Data section ->
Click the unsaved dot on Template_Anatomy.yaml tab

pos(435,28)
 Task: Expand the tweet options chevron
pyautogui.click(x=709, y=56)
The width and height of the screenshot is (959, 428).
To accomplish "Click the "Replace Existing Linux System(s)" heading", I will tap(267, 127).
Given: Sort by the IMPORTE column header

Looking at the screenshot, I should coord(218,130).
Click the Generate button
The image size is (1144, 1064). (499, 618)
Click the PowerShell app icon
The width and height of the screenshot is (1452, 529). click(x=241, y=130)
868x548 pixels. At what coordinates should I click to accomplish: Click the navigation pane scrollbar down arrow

Set task ->
List every line in the records that contains the string "width", copying each line in full. Matches must have the same case.

The answer ->
The width and height of the screenshot is (959, 428).
The width and height of the screenshot is (1452, 529). click(x=241, y=130)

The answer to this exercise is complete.